Exercise – Extract each line of the data below exactly as written.

Extracted material –

_____

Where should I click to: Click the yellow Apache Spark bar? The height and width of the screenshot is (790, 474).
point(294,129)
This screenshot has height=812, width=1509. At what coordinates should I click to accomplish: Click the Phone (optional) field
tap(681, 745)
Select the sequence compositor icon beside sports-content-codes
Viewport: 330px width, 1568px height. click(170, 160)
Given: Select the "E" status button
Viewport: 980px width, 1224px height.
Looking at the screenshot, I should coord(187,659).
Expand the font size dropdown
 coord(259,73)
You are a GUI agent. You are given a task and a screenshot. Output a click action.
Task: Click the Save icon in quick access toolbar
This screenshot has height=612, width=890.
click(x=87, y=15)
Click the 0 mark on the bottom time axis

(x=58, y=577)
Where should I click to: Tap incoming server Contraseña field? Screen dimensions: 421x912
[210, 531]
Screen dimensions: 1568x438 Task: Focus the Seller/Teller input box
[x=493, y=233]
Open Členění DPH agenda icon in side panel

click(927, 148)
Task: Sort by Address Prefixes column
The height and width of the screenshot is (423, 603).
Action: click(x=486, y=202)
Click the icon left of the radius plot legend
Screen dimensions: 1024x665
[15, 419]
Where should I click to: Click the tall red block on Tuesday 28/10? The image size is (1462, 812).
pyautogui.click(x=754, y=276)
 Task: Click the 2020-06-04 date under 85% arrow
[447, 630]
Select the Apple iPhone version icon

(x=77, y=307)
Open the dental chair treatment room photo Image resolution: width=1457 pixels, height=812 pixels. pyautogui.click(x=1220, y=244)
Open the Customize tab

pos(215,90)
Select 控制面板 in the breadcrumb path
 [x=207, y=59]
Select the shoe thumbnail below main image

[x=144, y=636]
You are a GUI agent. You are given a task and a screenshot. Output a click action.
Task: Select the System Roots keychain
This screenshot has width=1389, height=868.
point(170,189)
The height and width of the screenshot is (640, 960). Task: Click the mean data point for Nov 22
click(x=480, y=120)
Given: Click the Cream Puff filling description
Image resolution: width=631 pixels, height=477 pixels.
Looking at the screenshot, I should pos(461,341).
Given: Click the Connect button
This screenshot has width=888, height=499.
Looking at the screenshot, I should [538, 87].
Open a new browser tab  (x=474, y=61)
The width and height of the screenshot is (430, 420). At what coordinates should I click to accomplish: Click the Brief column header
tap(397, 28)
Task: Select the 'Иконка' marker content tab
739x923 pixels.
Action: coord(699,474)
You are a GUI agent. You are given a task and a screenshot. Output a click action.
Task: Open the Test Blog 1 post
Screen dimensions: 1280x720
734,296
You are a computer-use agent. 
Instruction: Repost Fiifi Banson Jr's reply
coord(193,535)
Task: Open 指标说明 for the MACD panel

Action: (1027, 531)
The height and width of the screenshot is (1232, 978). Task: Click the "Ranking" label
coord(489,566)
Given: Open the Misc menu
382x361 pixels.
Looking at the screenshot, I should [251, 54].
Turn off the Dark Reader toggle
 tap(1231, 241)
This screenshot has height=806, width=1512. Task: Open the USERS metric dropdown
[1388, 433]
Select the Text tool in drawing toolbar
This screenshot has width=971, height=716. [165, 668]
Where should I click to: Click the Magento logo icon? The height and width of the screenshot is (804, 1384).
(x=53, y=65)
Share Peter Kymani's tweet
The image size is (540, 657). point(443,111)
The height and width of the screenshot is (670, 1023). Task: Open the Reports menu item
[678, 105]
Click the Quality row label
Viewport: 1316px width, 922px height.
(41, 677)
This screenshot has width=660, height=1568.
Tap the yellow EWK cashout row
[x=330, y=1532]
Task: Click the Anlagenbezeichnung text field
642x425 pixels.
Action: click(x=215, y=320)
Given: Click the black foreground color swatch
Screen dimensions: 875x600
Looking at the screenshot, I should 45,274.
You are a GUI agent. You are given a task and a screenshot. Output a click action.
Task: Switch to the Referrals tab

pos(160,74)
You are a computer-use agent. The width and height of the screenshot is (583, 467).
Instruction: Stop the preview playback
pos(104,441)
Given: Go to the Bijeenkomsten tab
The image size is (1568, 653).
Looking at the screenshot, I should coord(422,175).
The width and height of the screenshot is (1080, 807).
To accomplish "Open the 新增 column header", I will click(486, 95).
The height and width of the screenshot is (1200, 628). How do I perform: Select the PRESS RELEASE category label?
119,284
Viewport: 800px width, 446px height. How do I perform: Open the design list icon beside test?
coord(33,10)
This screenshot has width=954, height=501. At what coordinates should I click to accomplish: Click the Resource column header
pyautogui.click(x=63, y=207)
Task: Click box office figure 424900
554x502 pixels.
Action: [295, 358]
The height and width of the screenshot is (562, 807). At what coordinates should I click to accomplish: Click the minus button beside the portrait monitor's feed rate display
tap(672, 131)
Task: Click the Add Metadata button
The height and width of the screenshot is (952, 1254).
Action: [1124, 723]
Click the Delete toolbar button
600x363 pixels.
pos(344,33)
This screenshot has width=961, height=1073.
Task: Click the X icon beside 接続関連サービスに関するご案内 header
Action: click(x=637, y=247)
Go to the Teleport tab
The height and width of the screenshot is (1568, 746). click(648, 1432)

_____

Result of the exercise –
Where should I click to: Click the yellow Apache Spark bar? The height and width of the screenshot is (790, 474).
point(294,129)
This screenshot has height=812, width=1509. At what coordinates should I click to accomplish: Click the Phone (optional) field
tap(681, 745)
Select the sequence compositor icon beside sports-content-codes
Viewport: 330px width, 1568px height. click(170, 160)
Given: Select the "E" status button
Viewport: 980px width, 1224px height.
Looking at the screenshot, I should coord(187,659).
Expand the font size dropdown
 coord(259,73)
You are a GUI agent. You are given a task and a screenshot. Output a click action.
Task: Click the Save icon in quick access toolbar
This screenshot has height=612, width=890.
click(x=87, y=15)
Click the 0 mark on the bottom time axis

(x=58, y=577)
Where should I click to: Tap incoming server Contraseña field? Screen dimensions: 421x912
[210, 531]
Screen dimensions: 1568x438 Task: Focus the Seller/Teller input box
[x=493, y=233]
Open Členění DPH agenda icon in side panel

click(927, 148)
Task: Sort by Address Prefixes column
The height and width of the screenshot is (423, 603).
Action: click(x=486, y=202)
Click the icon left of the radius plot legend
Screen dimensions: 1024x665
[15, 419]
Where should I click to: Click the tall red block on Tuesday 28/10? The image size is (1462, 812).
pyautogui.click(x=754, y=276)
 Task: Click the 2020-06-04 date under 85% arrow
[447, 630]
Select the Apple iPhone version icon

(x=77, y=307)
Open the dental chair treatment room photo Image resolution: width=1457 pixels, height=812 pixels. pyautogui.click(x=1220, y=244)
Open the Customize tab

pos(215,90)
Select 控制面板 in the breadcrumb path
 [x=207, y=59]
Select the shoe thumbnail below main image

[x=144, y=636]
You are a GUI agent. You are given a task and a screenshot. Output a click action.
Task: Select the System Roots keychain
This screenshot has width=1389, height=868.
point(170,189)
The height and width of the screenshot is (640, 960). Task: Click the mean data point for Nov 22
click(x=480, y=120)
Given: Click the Cream Puff filling description
Image resolution: width=631 pixels, height=477 pixels.
Looking at the screenshot, I should pos(461,341).
Given: Click the Connect button
This screenshot has width=888, height=499.
Looking at the screenshot, I should [538, 87].
Open a new browser tab  (x=474, y=61)
The width and height of the screenshot is (430, 420). At what coordinates should I click to accomplish: Click the Brief column header
tap(397, 28)
Task: Select the 'Иконка' marker content tab
739x923 pixels.
Action: coord(699,474)
You are a GUI agent. You are given a task and a screenshot. Output a click action.
Task: Open the Test Blog 1 post
Screen dimensions: 1280x720
734,296
You are a computer-use agent. 
Instruction: Repost Fiifi Banson Jr's reply
coord(193,535)
Task: Open 指标说明 for the MACD panel

Action: (1027, 531)
The height and width of the screenshot is (1232, 978). Task: Click the "Ranking" label
coord(489,566)
Given: Open the Misc menu
382x361 pixels.
Looking at the screenshot, I should [251, 54].
Turn off the Dark Reader toggle
 tap(1231, 241)
This screenshot has height=806, width=1512. Task: Open the USERS metric dropdown
[1388, 433]
Select the Text tool in drawing toolbar
This screenshot has width=971, height=716. [165, 668]
Where should I click to: Click the Magento logo icon? The height and width of the screenshot is (804, 1384).
(x=53, y=65)
Share Peter Kymani's tweet
The image size is (540, 657). point(443,111)
The height and width of the screenshot is (670, 1023). Task: Open the Reports menu item
[678, 105]
Click the Quality row label
Viewport: 1316px width, 922px height.
(41, 677)
This screenshot has width=660, height=1568.
Tap the yellow EWK cashout row
[x=330, y=1532]
Task: Click the Anlagenbezeichnung text field
642x425 pixels.
Action: click(x=215, y=320)
Given: Click the black foreground color swatch
Screen dimensions: 875x600
Looking at the screenshot, I should 45,274.
You are a GUI agent. You are given a task and a screenshot. Output a click action.
Task: Switch to the Referrals tab

pos(160,74)
You are a computer-use agent. The width and height of the screenshot is (583, 467).
Instruction: Stop the preview playback
pos(104,441)
Given: Go to the Bijeenkomsten tab
The image size is (1568, 653).
Looking at the screenshot, I should coord(422,175).
The width and height of the screenshot is (1080, 807).
To accomplish "Open the 新增 column header", I will click(486, 95).
The height and width of the screenshot is (1200, 628). How do I perform: Select the PRESS RELEASE category label?
119,284
Viewport: 800px width, 446px height. How do I perform: Open the design list icon beside test?
coord(33,10)
This screenshot has width=954, height=501. At what coordinates should I click to accomplish: Click the Resource column header
pyautogui.click(x=63, y=207)
Task: Click box office figure 424900
554x502 pixels.
Action: [295, 358]
The height and width of the screenshot is (562, 807). At what coordinates should I click to accomplish: Click the minus button beside the portrait monitor's feed rate display
tap(672, 131)
Task: Click the Add Metadata button
The height and width of the screenshot is (952, 1254).
Action: [1124, 723]
Click the Delete toolbar button
600x363 pixels.
pos(344,33)
This screenshot has width=961, height=1073.
Task: Click the X icon beside 接続関連サービスに関するご案内 header
Action: click(x=637, y=247)
Go to the Teleport tab
The height and width of the screenshot is (1568, 746). click(648, 1432)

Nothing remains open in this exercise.